### Exercise materials
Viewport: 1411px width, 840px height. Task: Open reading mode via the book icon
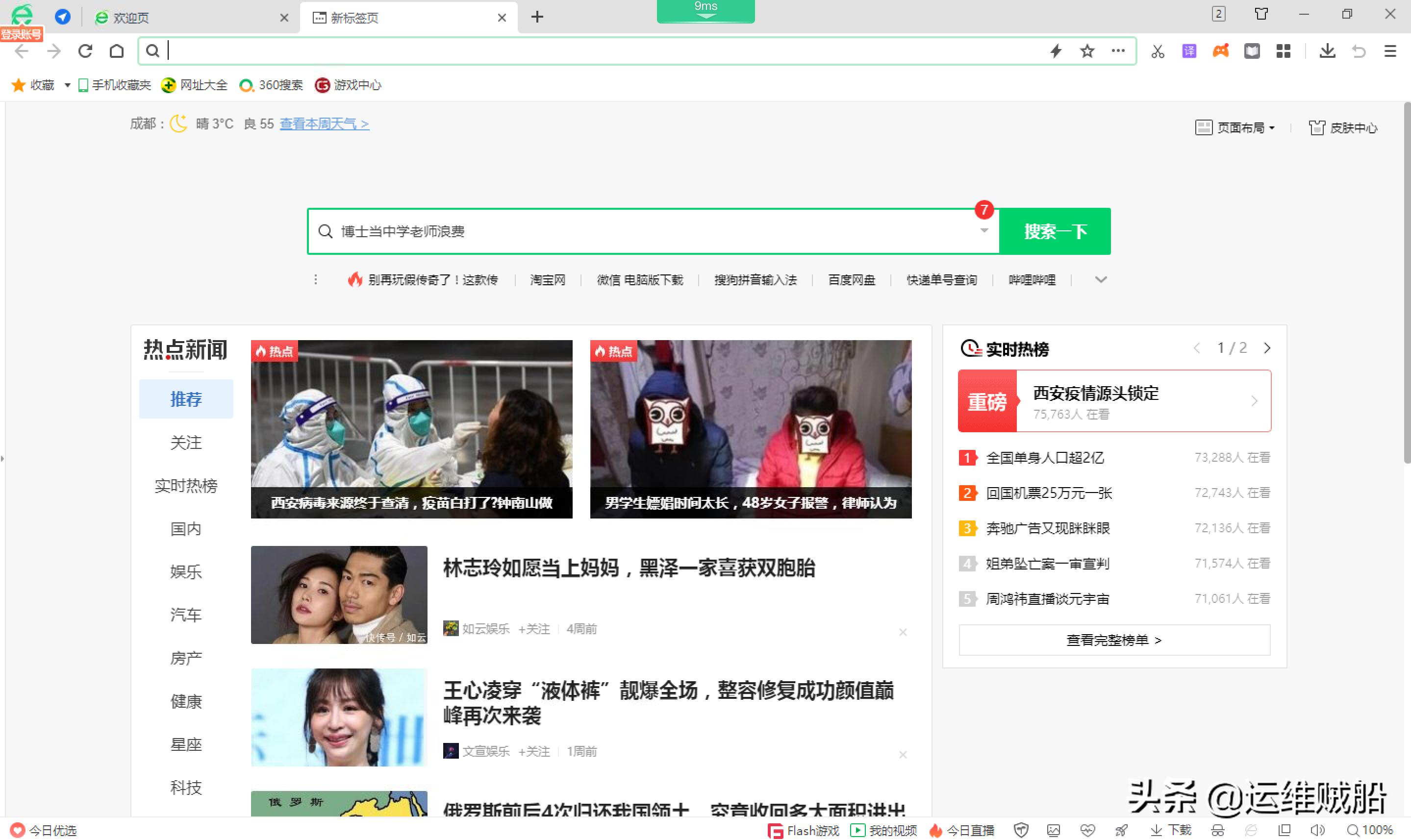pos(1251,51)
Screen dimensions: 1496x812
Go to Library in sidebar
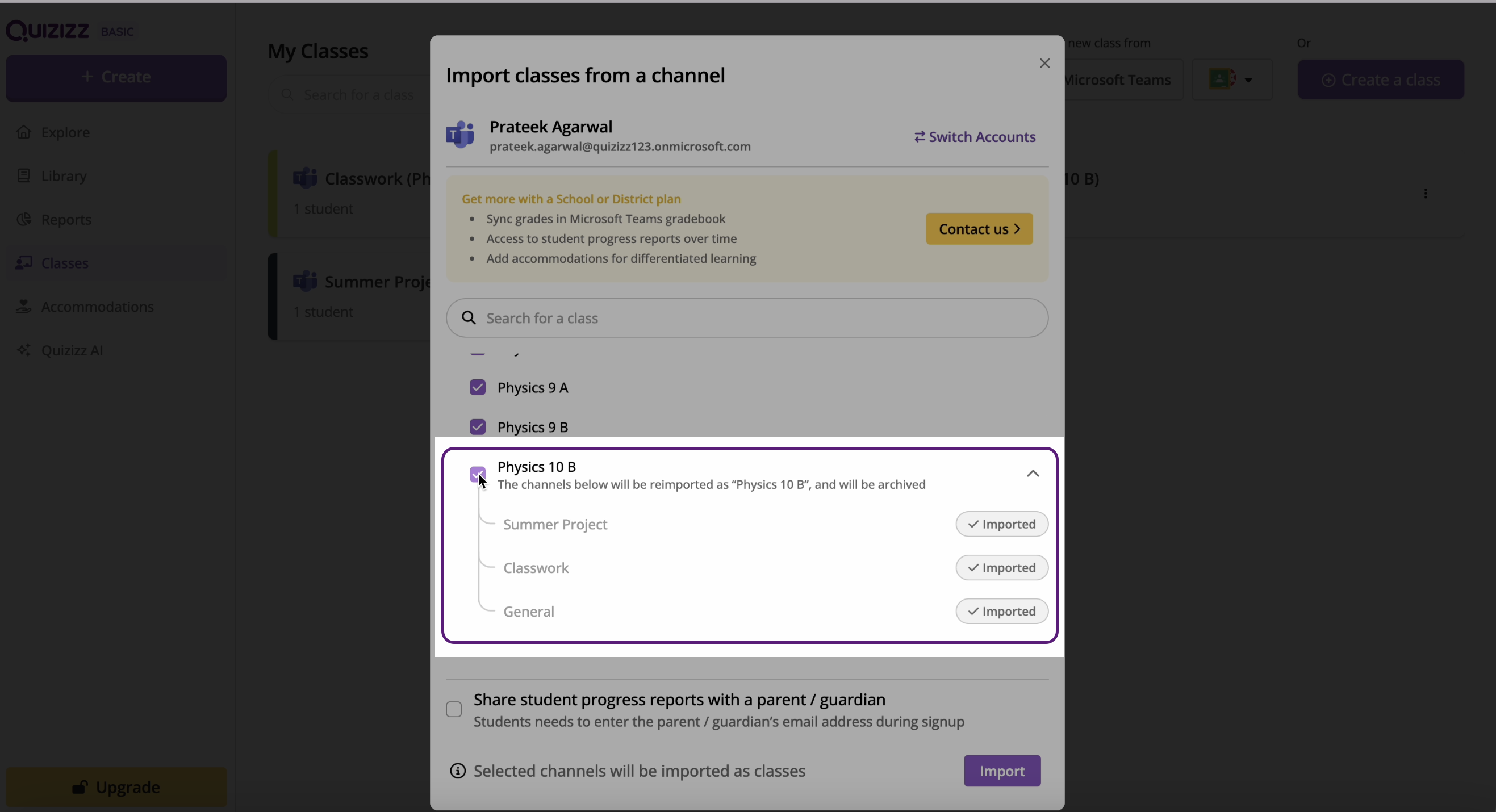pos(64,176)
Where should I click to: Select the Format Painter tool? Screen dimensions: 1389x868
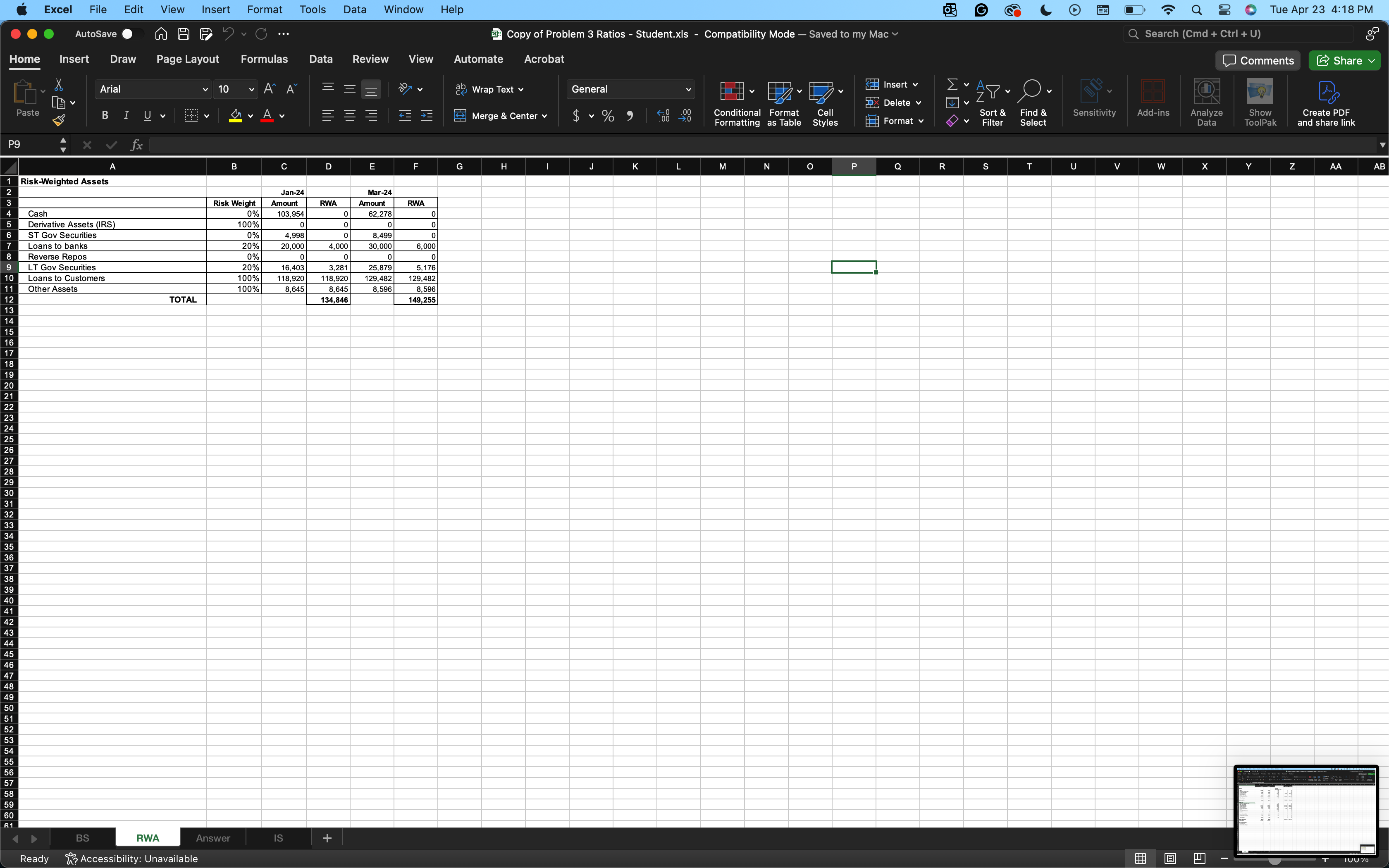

* * *

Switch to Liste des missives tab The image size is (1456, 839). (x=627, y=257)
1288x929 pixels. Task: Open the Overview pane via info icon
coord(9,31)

==

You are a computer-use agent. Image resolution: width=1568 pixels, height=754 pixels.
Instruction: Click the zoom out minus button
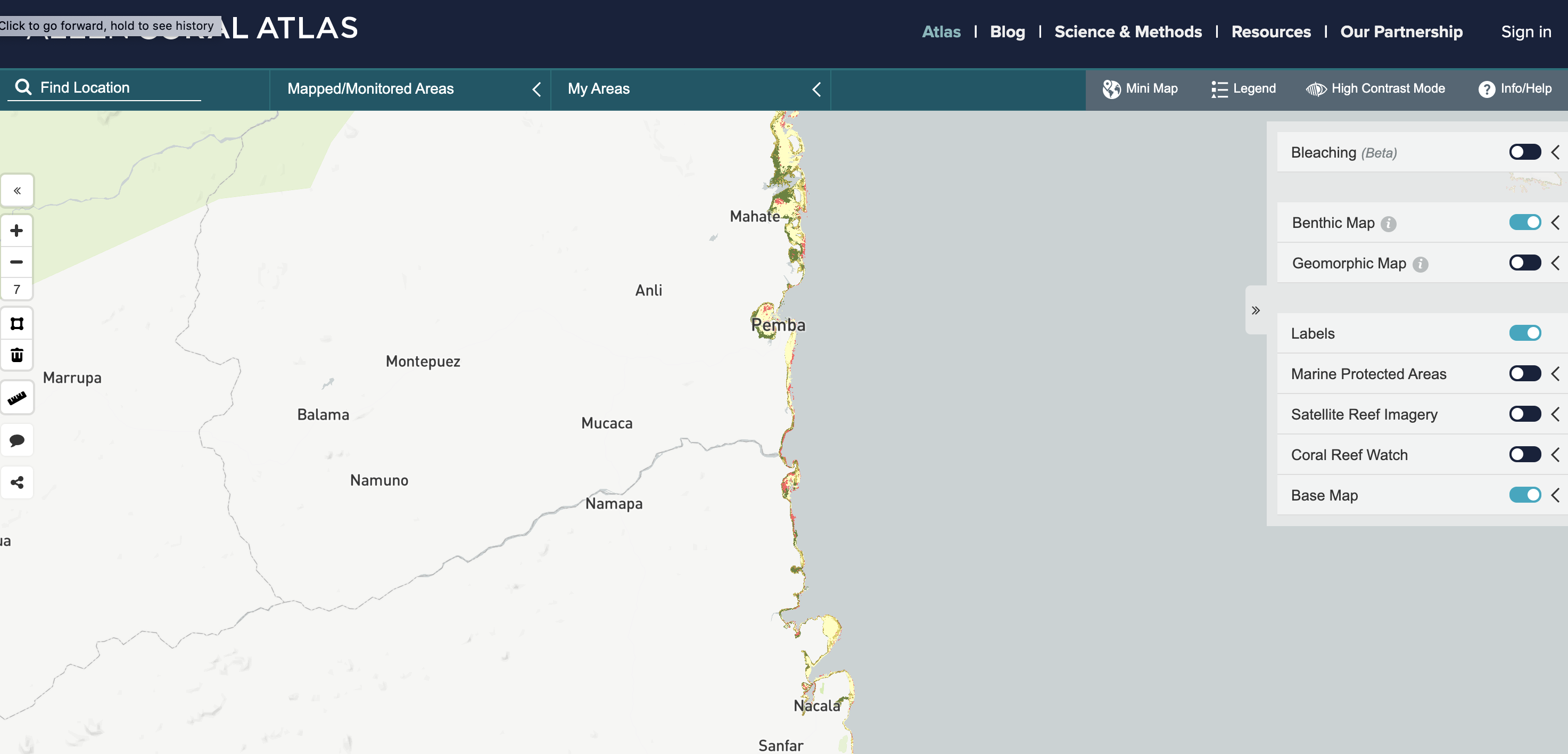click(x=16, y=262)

### Directions for this task
Pull every line containing the word "dimensions" out of the entries above.

### Task result
Screen dimensions: 1496x812
Where should I click to: Select the Format Painter tool? Screen dimensions: 1389x868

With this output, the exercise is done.